- [To do]
1. In the 2008 memorial list, what did Mr. Blackwell serve his dinner guests?
2. Continue the 2008 memorial list from where it stops.

- [Source]
######
I offer this list in memory of those who left us in 2008. To this list, please add those who wouldn’t fit on this blog, those whom I’ve forgotten, as well as those who were only known to you. When I think of my own private list, I add the neighbor who lived quietly at the end of the street and died the same way; the friend of a friend who wrote the book he never saw published; the young man I danced with at a raucous country wedding in Bavaria when I was 16 and he was 20.
FOUR HUNDRED AND SIXTY SEVEN U.S. TROOPS IN IRAQ AND AFGHANISTAN.
Richard Blackwell. When I worked at a Hollywood PR agency in the 70s, Mr. Blackwell, who invented the “Ten Worst Dressed List,” was a client. One night my boss and his wife were invited to Blackwell’s house for dinner and, of course, we were all curious what the famous Mr. Blackwell served. KFC, on paper plates yet. LOL!
George Carlin, comedian. Once I went to a party at Mr. Carlin’s home. It wasn’t Mr. Carlin who was the host, but an acquaintance of mine who was temporarily “bunking in” with George. I wasn’t impressed with the house, and soon thereafter also became disenchanted with my host.
Miriam Makeba, singer and human rights activist. I saw her at UCLA one night way back in my student days where she performed “The Click Song.”
Paul Newman, actor. I have no personal story about Paul Newman, except that he had been with us for so long, like a favorite uncle, I counted on him always being here.
Sidney Pollock, director. I was dating the man who is now my husband when we saw “Tootsie.” To this day, hubby still recalls that I tried to break up with him after seeing the movie. I’m not sure why. Unlike Tootsie, my guy was employed then and still is.
######
- [Provided data]
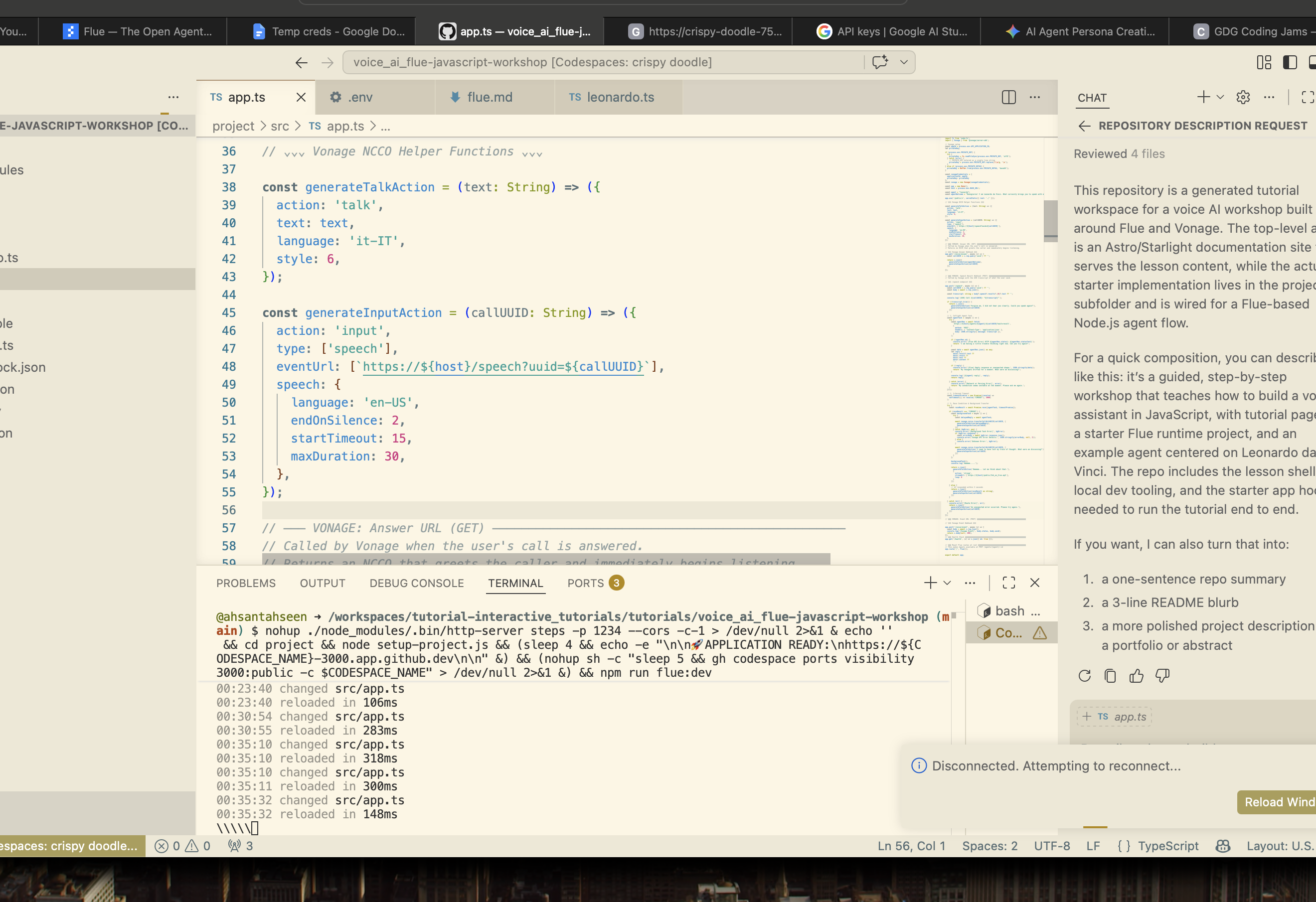Give thumbs up to the chat response
This screenshot has width=1316, height=902.
coord(1136,676)
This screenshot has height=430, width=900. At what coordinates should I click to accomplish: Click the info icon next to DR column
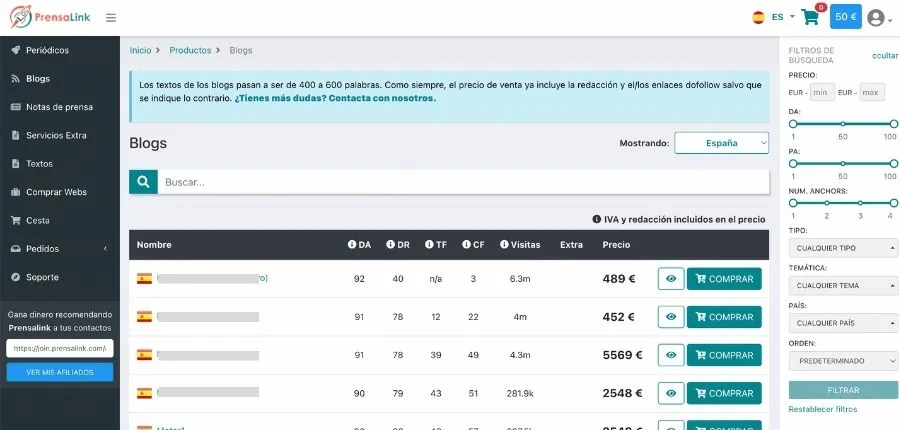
######
- [Answers for the tasks]
1. KFC, on paper plates.

2.
Paul Scofield, actor. I will always see Paul Scofield as Sir Thomas Moore, the man who went to his death rather than acknowledge the king as the supreme head of the Church. I wonder if any history books describe Henry VIII as a schmuck?
Aleksandr Solzhenitsyn, writer. The life story of this Russian writer is a novel in itself. Imprisoned in his own country, then forced into exile in the U.S., no man loved his country as he did. In Vermont, he never found his footing, never felt at home, or understood the American psyche. I think his happiest day was when he was able to return home to Mother Russia. What a tragedy. One of us should be writing his story!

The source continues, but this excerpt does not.